3.1. Network structure

At present, most super-resolution reconstruction networks still use single-scale convolution kernel to extract the underlying feature information of images, which ignores more details on low-resolution images, while multi-scale feature extraction can effectively extract feature information at different levels (Huang et al., Citation2022; Meng et al., Citation2022). Figure shows the proposed generative network. To create distinct feature maps for shallow feature extraction, low-resolution images were convolution processed using convolution cores of $3 \times 3, 5 \times 5$ , and $7 \times 7$ sizes on three separate pathways. The feature reuse is then enhanced by using 2 CSABs and 16 ERDBs in DRDAM to extract the image's deeper texture structure information. In particular, CSAB improves high-frequency feature information. Through ERDB, feature information exchange of different depths in the network is realised to enhance feature reuse.

Figure 1. Generative network structure.

Common feature fusion operations include feature mean fusion, feature weighted fusion and feature concatenation. In this paper, in the global feature fusion step, the splicing operation is first performed to fuse the features from different paths into one output feature. The bottleneck layer is then utilised to reduce the dimension of the combined features, hence lowering the network parameters. Before performing image reconstruction, GRL integrates the input picture's features from shallow feature extraction with the global features and uses the long jump connection method, which is particularly helpful for network training. To increase training efficiency and add more details, the feature map produced by $3 \times 3$ convolution in this study is only added to the feature map after global feature fusion.
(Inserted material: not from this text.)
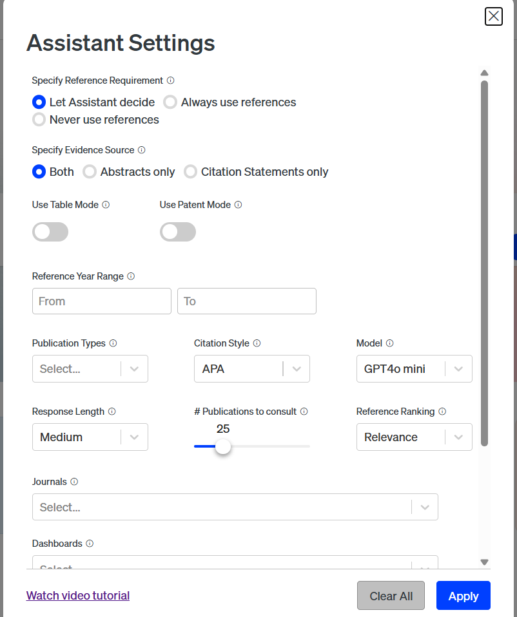Click info icon next to Specify Evidence Source

pos(142,150)
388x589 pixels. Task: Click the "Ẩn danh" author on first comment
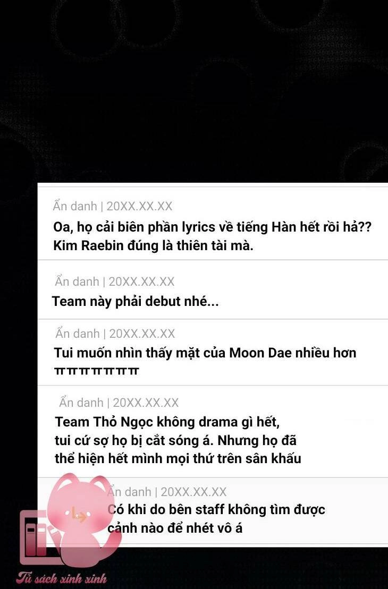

Image reconstruction requires first enlarging the input image to the desired size, that is, up-sampling the image, and then reconstructing the image. In the past, DenseNet used deconvolution as the most popular up-sampling method (Zhang et al., Citation2019), but deconvolution was often mixed with too many artificial factors. In this work, we use sub-pixel convolution (Zhihong et al., Citation2019) for up-sampling, first convolving the original feature map to expand the number of channels, and then organising the convolved feature map into a specific format to obtain a large map, thus realising the image magnification process (He et al., Citation2019).

In discriminator networks, SN is used to provide stable training. Since the concept of classification is introduced, the discriminant network is to judge whether the received image is a real image or an image generated by a generator. Figure shows the discriminant network's structure. Eight convolution kernels with the size of $3 \times 3$ are used to extract the features in the discriminant network, and the number of channels doubles as the depth of the convolution layer increases. To avoid neuronal death, the LeakyReLU activation function was used and SN was added in layers 2–8 to stabilise fluctuations in neural network parameters and avoid gradient explosions. Finally, through the Sigmoid function, a one-dimensional tensor is obtained to reflect the real degree of the image.
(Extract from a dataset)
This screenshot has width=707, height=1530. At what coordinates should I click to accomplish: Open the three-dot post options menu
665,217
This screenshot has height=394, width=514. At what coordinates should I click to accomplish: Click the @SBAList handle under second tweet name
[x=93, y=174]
Figure 2. Discriminative network structure.

3.2. Channel and spatial attention block (CSAB)

The CSAB designed in this paper is different from the traditional CBAM (Woo et al., Citation2018). As shown in Figure , it uses dual branch paths to enter the channel and spatial attention module at the same time to obtain attention weight coefficients and extract feature information at different levels. When various tasks are typed, resources and features are allotted to each convolutional channel simultaneously. Overall, the implementation is straightforward but efficient. The feature extraction map is then created by merging the two modules' feature maps. Figure (a) depicts the attention paid to the channel. The channel feature map was generated by spatial pyramid pooling (SPP), and the channel attention weight coefficient was generated by Sigmoid function in the fully connected layer and activation function layer. Create a new scaling feature by multiplying this weight by the input feature. Spatial attention is shown in Figure (b). Through average pooling and maximum pooling, two different features on the channel axis are obtained, and then they are concatenated. Other operations are the same as those of channel attention.
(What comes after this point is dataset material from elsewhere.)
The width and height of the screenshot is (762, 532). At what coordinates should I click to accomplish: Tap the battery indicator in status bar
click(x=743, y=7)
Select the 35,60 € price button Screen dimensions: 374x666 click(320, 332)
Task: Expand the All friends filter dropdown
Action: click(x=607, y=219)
Figure 3. Structure of the channel and spatial attention block.

Figure 4. Channel attention and spatial attention: (a) channel attention and (b) spatial attention.

SPP is commonly used in image restoration and image segmentation, and is essentially multiple averaging pooling layers. In super-resolution reconstruction, the perceptual field required for deep networks is very large, which makes training slow. In contrast, by adjusting the size and step of the sliding window with SPP, only one feature calculation is required, making it possible to convert a feature map of any size into a fixed-size feature vector. As shown in Figure , convolution operation is performed on images of arbitrary size to obtain corresponding feature maps. This feature map is broken up by SPP into three distinct scales: $4 \times 4, 2 \times 2$ and $1 \times 1$ . The number $16 \times 64$ -d in the figure indicates that the obtained feature map is divided into 16 blocks, and each block consists of 64 channels. Then the partitioned feature maps are fused to determine the average value of each block, which is converted into a $21 \times 64$ matrix, which can be expanded into a one-dimensional matrix when fed into the full connection.

Figure 5. Structure of SPP.

3.3. Enhanced residual dense block (ERDB)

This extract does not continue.